In lobar pneumonia, the presence of blood in the sputum gives it a characteristic rusty hue - “rusty sputum”.

  • In bronchogenic cancer, hemoptysis is usually moderate but persistent; less frequently, sputum in the form of "raspberry jelly" is noted (usually with pronounced tumor damage). With the constant release of small portions of fresh blood over several days, bronchogenic cancer should be suspected, the likelihood of which is highest in a man who has smoked for a long time.

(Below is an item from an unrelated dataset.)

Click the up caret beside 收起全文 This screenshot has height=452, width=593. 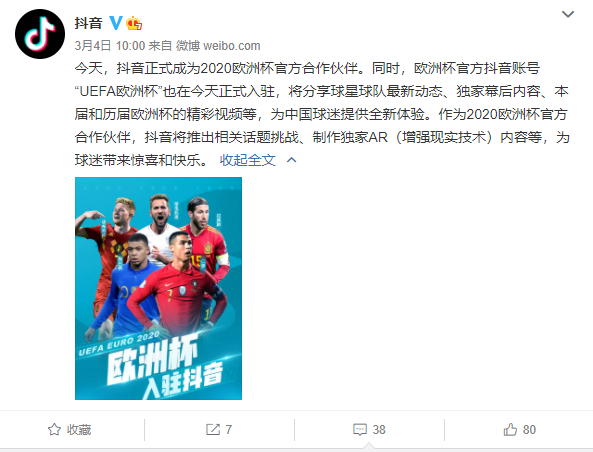point(292,160)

  • In bronchiectatic disease, due to erosions of the bronchial mucosa in areas of inflammation or atrophy, the walls of small vessels are easily damaged.
  • The disintegration of lung tissue (abscess, tuberculous cavity, aseptic necrosis in Wegener's granulomatosis, hemorrhagic alveolitis in systemic vasculitis) is often accompanied by massive bleeding.
  • In mitral stenosis, high pressure in the left atrium and, consequently, high pressure in the pulmonary veins can cause damage to the small veins of the bronchi and hemoptysis. In the case of mitral stenosis, hemoptysis serves as a clinical guide to assess the degree of pulmonary hypertension.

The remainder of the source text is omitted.